SH: When we started out, we wanted the typical white cube look of a classical gallery. But we came to realize that this actually puts people off coming into the gallery, because it creates a boundary. So we totally reworked the look and feel of our spaces. Compared to usual galleries, “The Collector’s Home” gives our visitors the feeling of being in the private rooms of an art collector rather than a gallery. The works attractively displayed in the living room, kitchen, and library show how a favorite piece would look on the customer’s own wall. This allows the LUMAS portfolio to be displayed as a constantly changing private collection and offers a whole new concept of getting in touch with art.

WW: You also produce a biannual magazine. Can you tell me about this?

Christine Jaschek
Cherry Blossom
Courtesy of LUMAS

SH: Our LUMAS magazine is published twice a year, and provides information about new additions to the LUMAS portfolio. It also includes editorials and artist portraits to give an exciting insight into the contemporary art world, for seasoned collectors and beginners alike. Interviews with experts and important people within the scene complete our coverage of current art events. Customers, and anyone else interested in art, can receive the magazine directly via post, pick it up in our gallery, or download it on our website.

WW: How would you describe the “New Collector?”

Bence Bakonyi
Urban landscape V
Courtesy of LUMAS

SH: Generally, galleries offer large-format, single-print editions, or works with 3-5 prints and 4-5 figure prices, to experienced collectors, institutions and museums. As an alternative, there are the mass-produced, indistinct reproductions found in museum shops. There is a gap in the market for those who have outgrown industrially produced art and are looking for affordable, authentic works. LUMAS was established to fill that gap by creating a new space for art that appeals to all art lovers, including new collectors, who are not necessarily experts yet, but have a very strong interest in art.

WW: What contemporary artists would you most like to work with?

Andrey Yakovlev & Lili Aleeva
Girl with a Fish

SH: There are many artists we would certainly like to work with, but if we chose, it would definitely be Karl Lagerfeld.

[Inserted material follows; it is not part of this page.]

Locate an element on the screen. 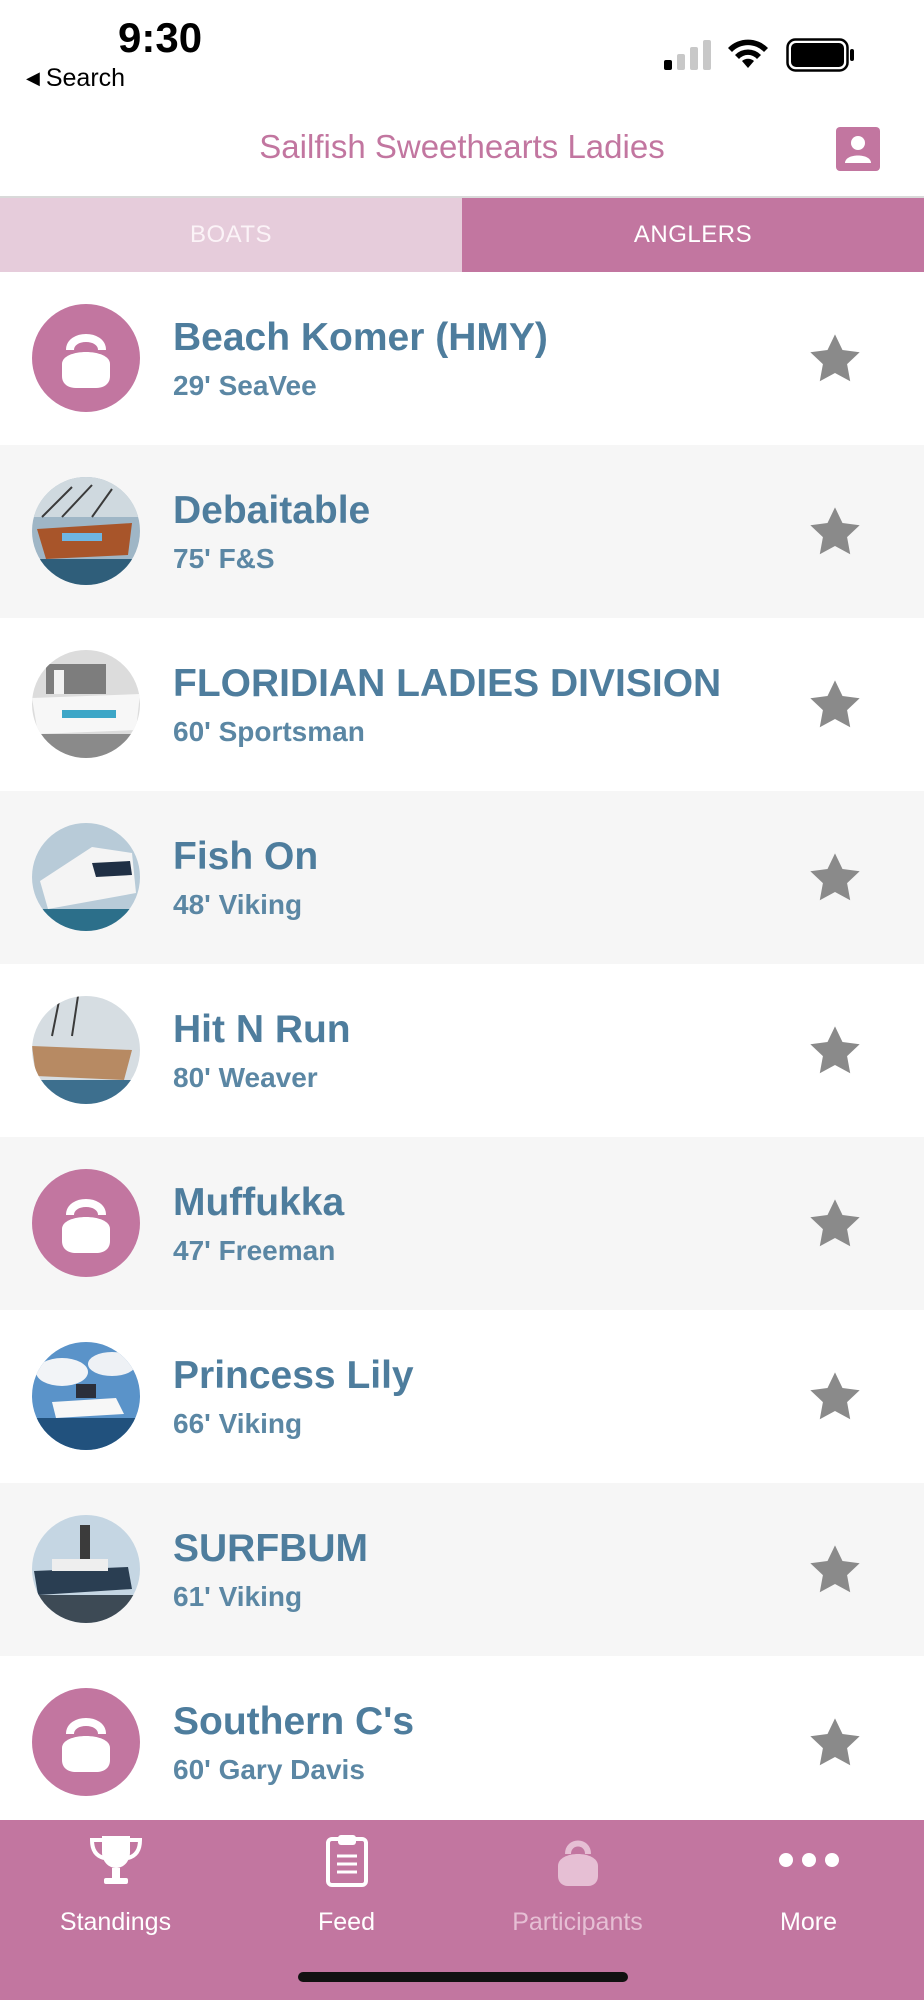 The image size is (924, 2000). cellular-signal-icon is located at coordinates (688, 55).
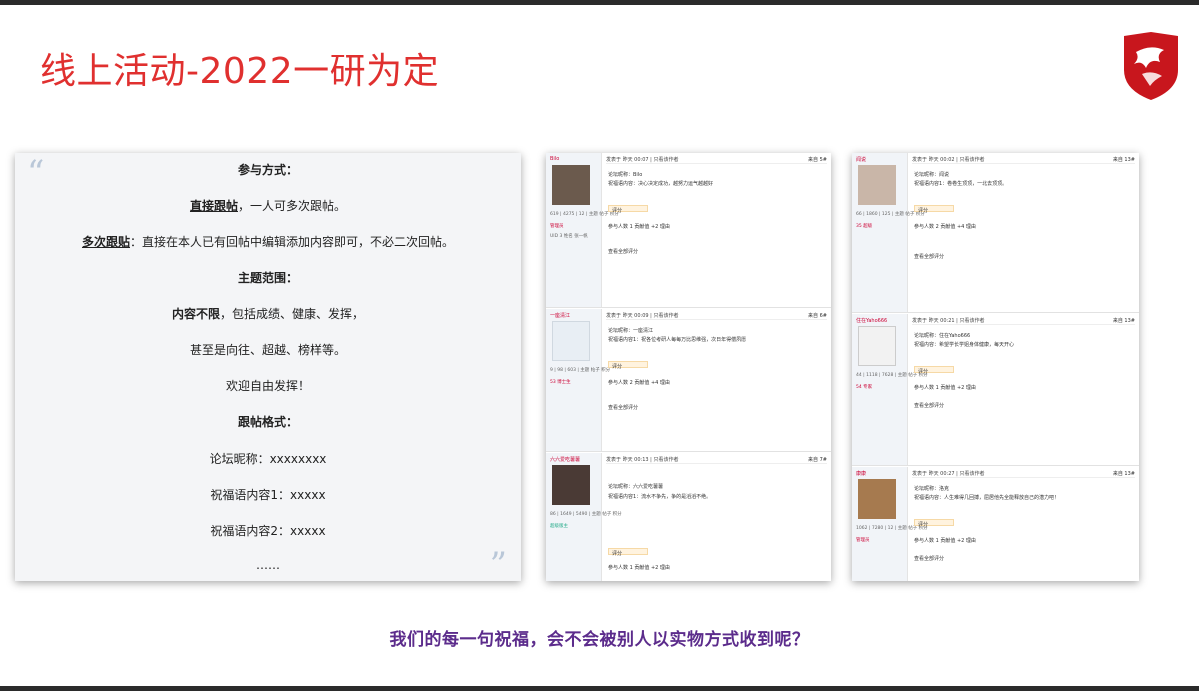 The width and height of the screenshot is (1199, 691). Describe the element at coordinates (268, 422) in the screenshot. I see `format-heading: 跟帖格式：` at that location.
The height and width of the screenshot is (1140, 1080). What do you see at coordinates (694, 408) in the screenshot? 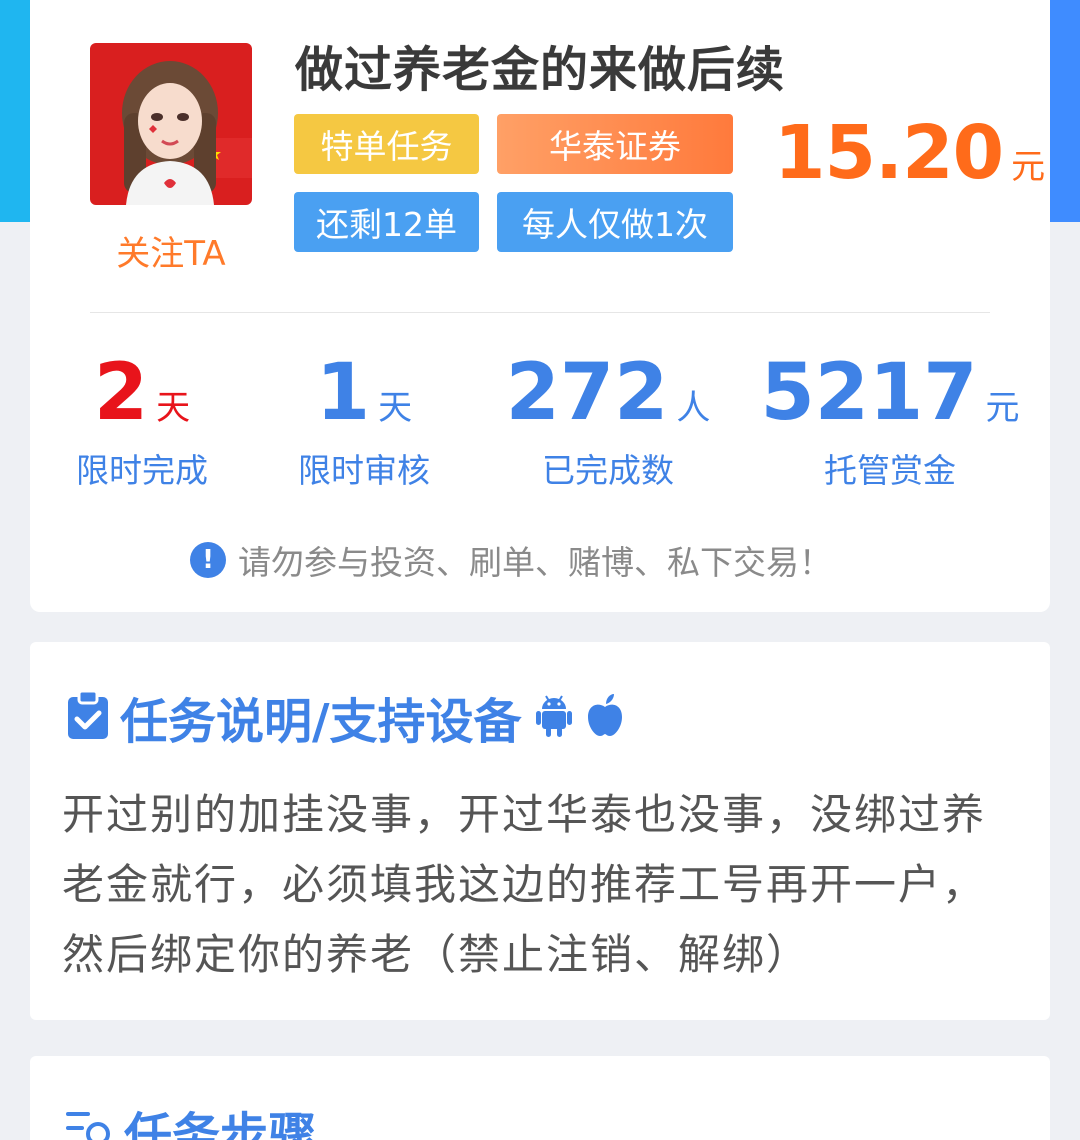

He is not only one of the best and most famous designers, but also a great and talented photographer and draughtsman. In his images he knows how to restage his models perfectly; his drawings reflect his perfection in every single sketching line. Any of his works appeal to both the young and old in an extraordinary way.

WW: Marc, you have a background in software development having founded Rainbow Arts. How did you get interested in art?

MU: To be honest, I’ve always been keen on art. My first images were calendar motifs by Salvador Dalì which I painstakingly framed to hang in my room when I was a young boy. They surely were not the common images children like, but I was very interested in surrealism. Later on I started to visit every art museum I came across along my travels.

WW: Why did you choose to focus on photography?

MU: The history of photography is interesting and the fact that photography is now considered to be an art form in the same league as painting and sculpture has only been a fairly recent development in art history. It slowly evolved from documentary photography and journalism to one of the most important mediums in art. Maybe that’s why photography is more accessible to new collectors than other, more established art forms. At least that’s our experience and it shaped our understanding of art, which became a key ingredient when we founded LUMAS.

WW: Does LUMAS have any other upcoming projects?

SH & MU: We are always looking for new projects and possibilities to further develop our portfolio. One of our major projects is opening further galleries all over the world. Apart from that we already have exciting new artists lined up for the portfolio. We will not stand still, that’s for sure.